Problem details: Output all entries verbatim.

Input:
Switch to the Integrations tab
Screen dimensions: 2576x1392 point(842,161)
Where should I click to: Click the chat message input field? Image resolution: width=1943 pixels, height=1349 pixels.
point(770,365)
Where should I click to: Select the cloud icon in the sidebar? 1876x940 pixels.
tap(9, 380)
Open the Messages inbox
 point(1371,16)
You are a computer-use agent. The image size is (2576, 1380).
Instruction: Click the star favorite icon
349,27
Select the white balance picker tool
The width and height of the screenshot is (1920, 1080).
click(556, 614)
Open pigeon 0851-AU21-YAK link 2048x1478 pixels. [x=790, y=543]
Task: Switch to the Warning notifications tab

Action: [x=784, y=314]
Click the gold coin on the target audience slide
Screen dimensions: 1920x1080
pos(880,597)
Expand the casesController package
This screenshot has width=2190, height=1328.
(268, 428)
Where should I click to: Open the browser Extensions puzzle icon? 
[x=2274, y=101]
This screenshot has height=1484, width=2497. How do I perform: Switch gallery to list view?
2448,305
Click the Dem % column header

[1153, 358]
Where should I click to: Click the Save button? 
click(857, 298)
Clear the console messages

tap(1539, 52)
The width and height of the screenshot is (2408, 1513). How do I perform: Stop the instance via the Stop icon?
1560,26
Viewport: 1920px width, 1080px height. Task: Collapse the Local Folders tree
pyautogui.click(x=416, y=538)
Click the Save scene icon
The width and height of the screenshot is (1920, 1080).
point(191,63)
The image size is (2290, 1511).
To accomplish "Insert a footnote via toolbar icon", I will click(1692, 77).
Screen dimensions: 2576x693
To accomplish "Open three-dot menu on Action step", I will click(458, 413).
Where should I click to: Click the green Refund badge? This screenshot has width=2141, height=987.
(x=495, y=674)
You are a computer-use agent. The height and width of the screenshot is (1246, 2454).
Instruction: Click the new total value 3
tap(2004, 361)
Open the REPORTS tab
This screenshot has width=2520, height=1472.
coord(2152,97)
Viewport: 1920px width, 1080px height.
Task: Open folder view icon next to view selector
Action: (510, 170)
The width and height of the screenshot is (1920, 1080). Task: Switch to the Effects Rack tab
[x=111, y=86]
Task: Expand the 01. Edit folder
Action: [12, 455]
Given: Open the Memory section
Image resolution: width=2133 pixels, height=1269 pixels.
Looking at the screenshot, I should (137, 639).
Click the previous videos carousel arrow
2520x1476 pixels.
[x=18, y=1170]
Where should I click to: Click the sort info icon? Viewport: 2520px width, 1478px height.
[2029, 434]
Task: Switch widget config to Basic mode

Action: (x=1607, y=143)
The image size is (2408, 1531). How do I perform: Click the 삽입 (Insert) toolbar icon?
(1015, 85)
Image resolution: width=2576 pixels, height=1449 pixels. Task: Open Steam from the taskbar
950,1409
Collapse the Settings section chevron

Solved exercise:
Switch to the Integrations tab
Screen dimensions: 2576x1392 point(842,161)
Where should I click to: Click the chat message input field? Image resolution: width=1943 pixels, height=1349 pixels.
point(770,365)
Where should I click to: Select the cloud icon in the sidebar? 1876x940 pixels.
tap(9, 380)
Open the Messages inbox
 point(1371,16)
You are a computer-use agent. The image size is (2576, 1380).
Instruction: Click the star favorite icon
349,27
Select the white balance picker tool
The width and height of the screenshot is (1920, 1080).
click(556, 614)
Open pigeon 0851-AU21-YAK link 2048x1478 pixels. [x=790, y=543]
Task: Switch to the Warning notifications tab

Action: [x=784, y=314]
Click the gold coin on the target audience slide
Screen dimensions: 1920x1080
pos(880,597)
Expand the casesController package
This screenshot has width=2190, height=1328.
(268, 428)
Where should I click to: Open the browser Extensions puzzle icon? 
[x=2274, y=101]
This screenshot has height=1484, width=2497. How do I perform: Switch gallery to list view?
2448,305
Click the Dem % column header

[1153, 358]
Where should I click to: Click the Save button? 
click(857, 298)
Clear the console messages

tap(1539, 52)
The width and height of the screenshot is (2408, 1513). How do I perform: Stop the instance via the Stop icon?
1560,26
Viewport: 1920px width, 1080px height. Task: Collapse the Local Folders tree
pyautogui.click(x=416, y=538)
Click the Save scene icon
The width and height of the screenshot is (1920, 1080).
point(191,63)
The image size is (2290, 1511).
To accomplish "Insert a footnote via toolbar icon", I will click(1692, 77).
Screen dimensions: 2576x693
To accomplish "Open three-dot menu on Action step", I will click(458, 413).
Where should I click to: Click the green Refund badge? This screenshot has width=2141, height=987.
(x=495, y=674)
You are a computer-use agent. The height and width of the screenshot is (1246, 2454).
Instruction: Click the new total value 3
tap(2004, 361)
Open the REPORTS tab
This screenshot has width=2520, height=1472.
coord(2152,97)
Viewport: 1920px width, 1080px height.
Task: Open folder view icon next to view selector
Action: (510, 170)
The width and height of the screenshot is (1920, 1080). Task: Switch to the Effects Rack tab
[x=111, y=86]
Task: Expand the 01. Edit folder
Action: [12, 455]
Given: Open the Memory section
Image resolution: width=2133 pixels, height=1269 pixels.
Looking at the screenshot, I should (137, 639).
Click the previous videos carousel arrow
2520x1476 pixels.
[x=18, y=1170]
Where should I click to: Click the sort info icon? Viewport: 2520px width, 1478px height.
[2029, 434]
Task: Switch widget config to Basic mode

Action: (x=1607, y=143)
The image size is (2408, 1531). How do I perform: Click the 삽입 (Insert) toolbar icon?
(1015, 85)
Image resolution: width=2576 pixels, height=1449 pixels. Task: Open Steam from the taskbar
950,1409
Collapse the Settings section chevron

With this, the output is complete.